Table III: Theoretical and experimentally determined chloride and sulfur contents of S-benzyl thiouronium chloride
Chloride concentration in all investigated fuels range between 4 and 8 mg/L (Figure 4, Table IV). While sulfur concentrations in the unleaded gasoline and the two diesel samples are approximately 10 mg/kg, the sulfur content of the biodiesel sample is significantly lower (3.8 mg/kg). When multiple combustions are collected in the same absorption solution, as displayed in Figure 5, there is a linear correlation between the concentration of the combustion products in the absorption solution and the number of performed combustion cycles. By collecting multiple "burns" into a single absorption solution, combustion IC achieves detection limits in the sub-ppm range.
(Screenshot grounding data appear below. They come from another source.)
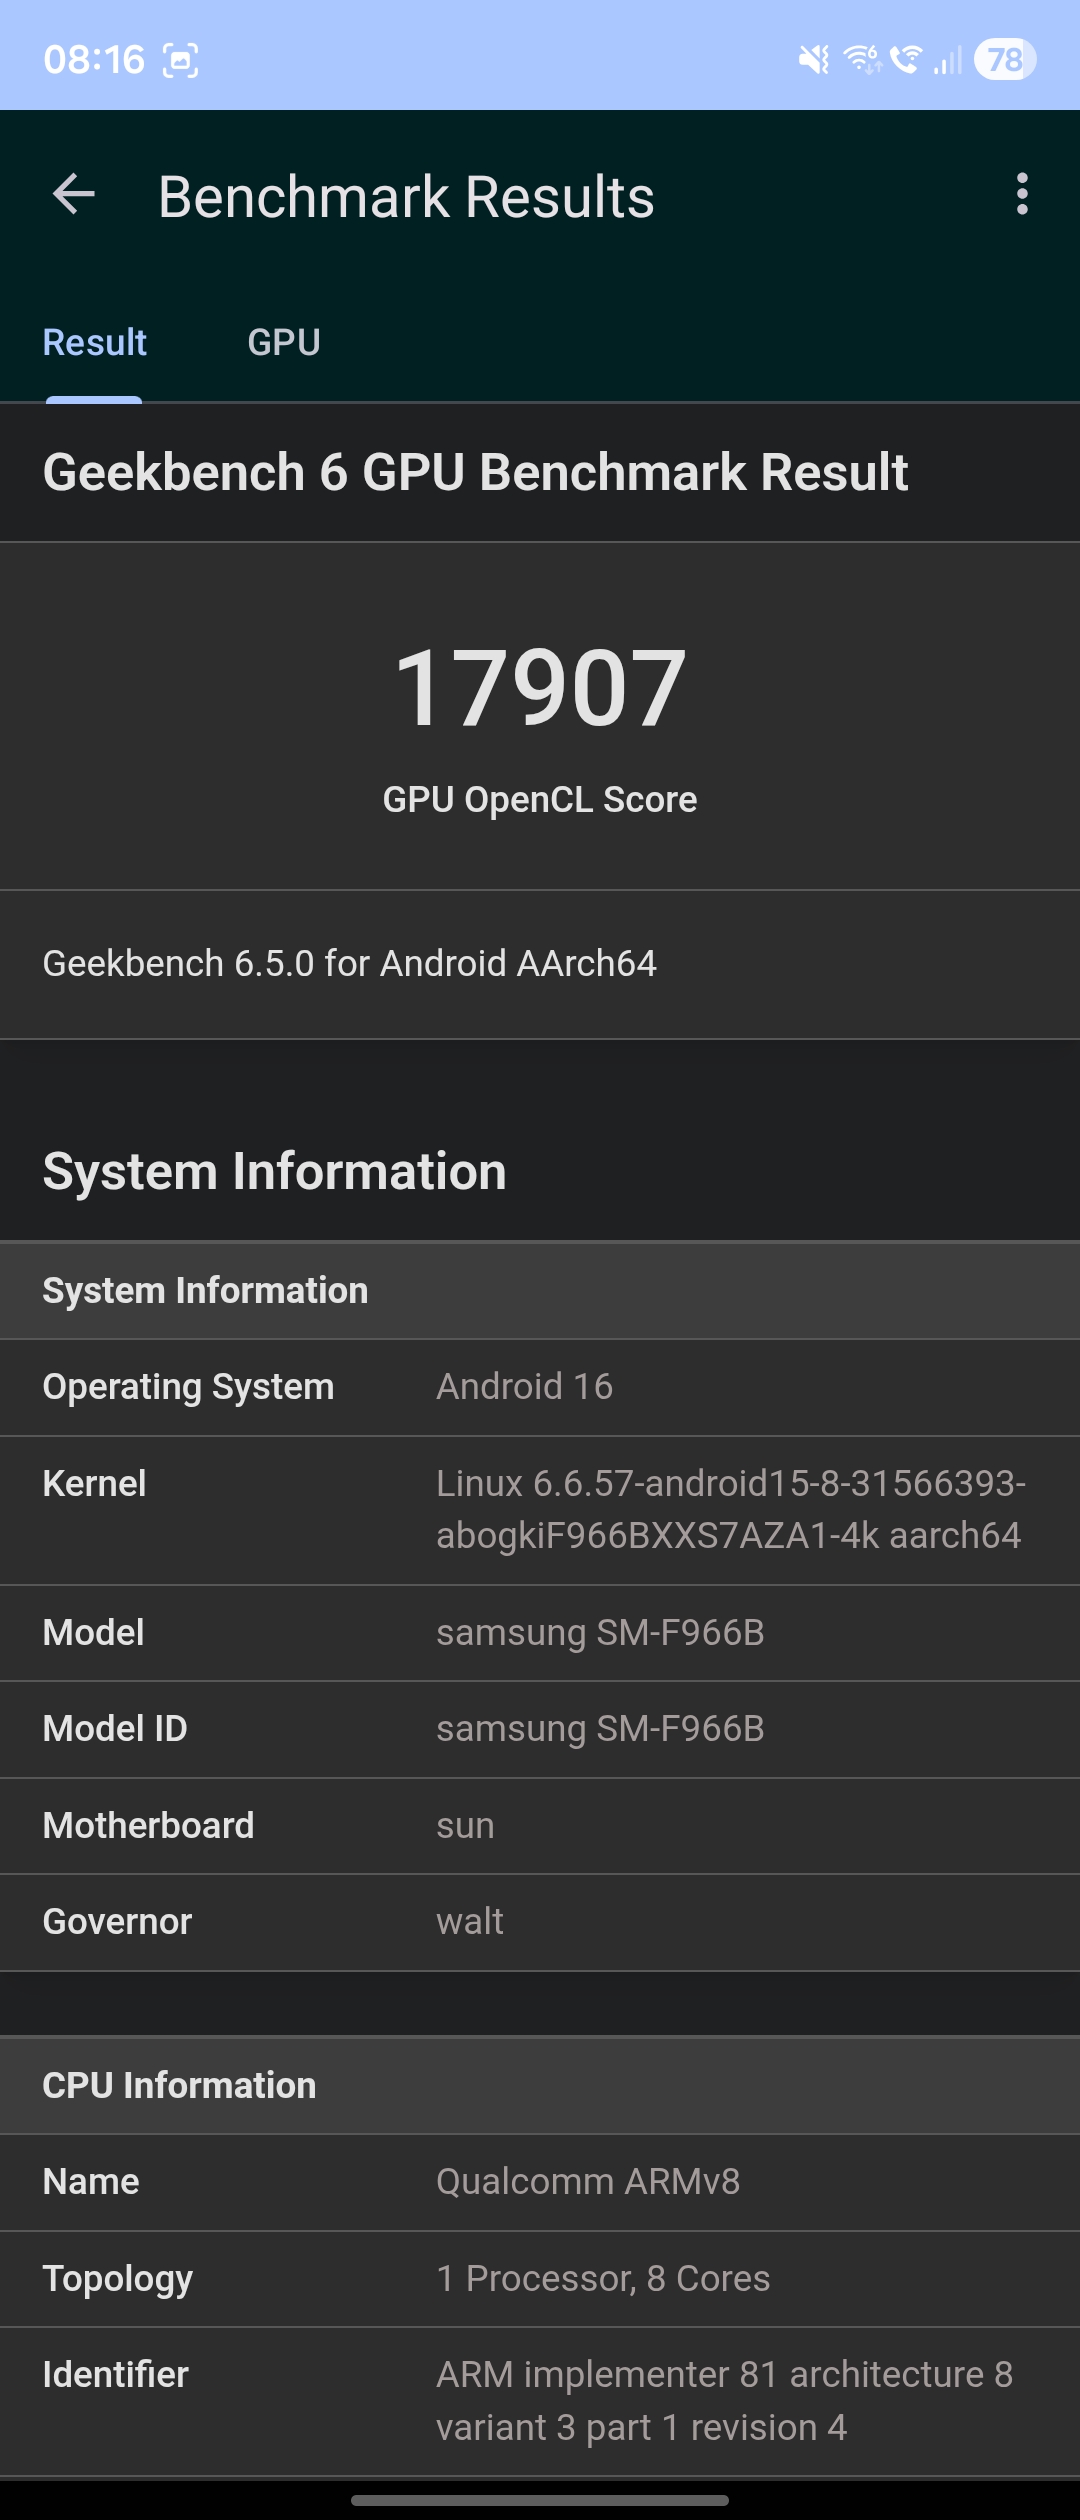This screenshot has width=1080, height=2520.
Task: Open the three-dot overflow menu
Action: [1021, 194]
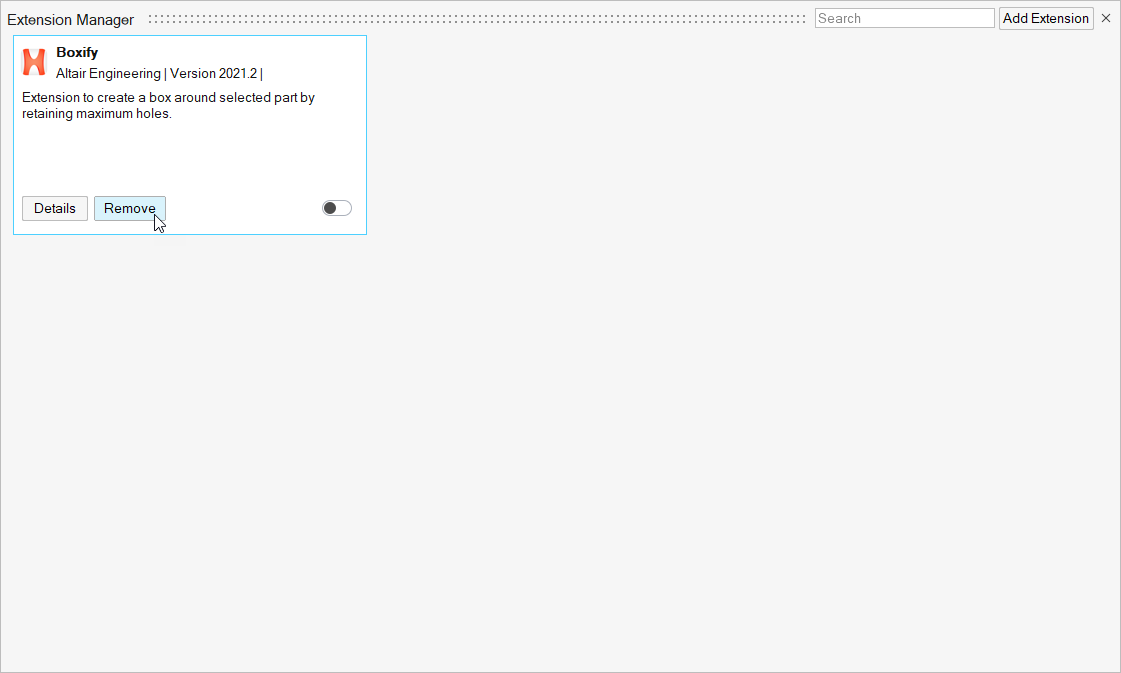Close the Extension Manager panel
1121x673 pixels.
coord(1106,18)
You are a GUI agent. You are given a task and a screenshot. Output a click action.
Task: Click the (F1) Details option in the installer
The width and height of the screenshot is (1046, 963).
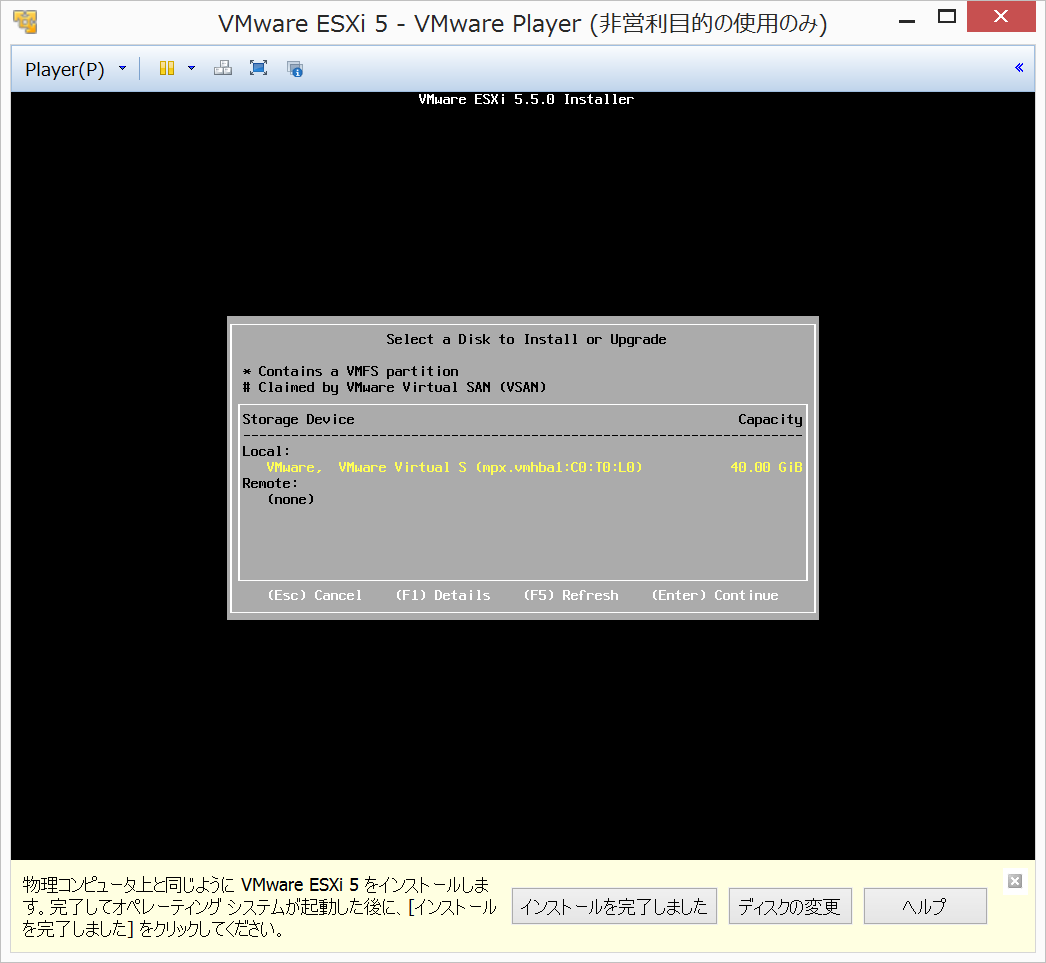pos(442,595)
The automated CIC system allows straightforward in-line combustion and is designed to quantitatively trap the gaseous combustion products in an oxidizing absorption solution for subsequent ion chromatographic analysis. The method excels by the possibility to simultaneously determine sulfur and each individual halogen (fluorine, chlorine, bromine, and iodine) with high precision and accuracy. Sample enrichment is achieved through the possibility to trap analytes from multiple combustion cycles in the same absorption solvent. CIC is capable to determine sulfur and total speciated halides down to 0.5 ppm.
Table IV: Chloride and sulfur contents in different fuel types determined by CIC
Application fields include the petroleum, coal, plastic, semi-conductor, and power generation industries, which are obliged to monitor banned toxic compounds as they are sources of corrosion or poison.
(1) ASTM D 7359-08, Standard test method for total fluorine, chlorine and sulphur in aromatic hydrocarbons and their mixtures by oxidative pyrohydrolytic combustion followed by ion chromatography detection (combustion ion chromatography-CIC).
(2) E.M.M. Flores et al., Analytical Chemistry, 80, 1865–1870 (2008).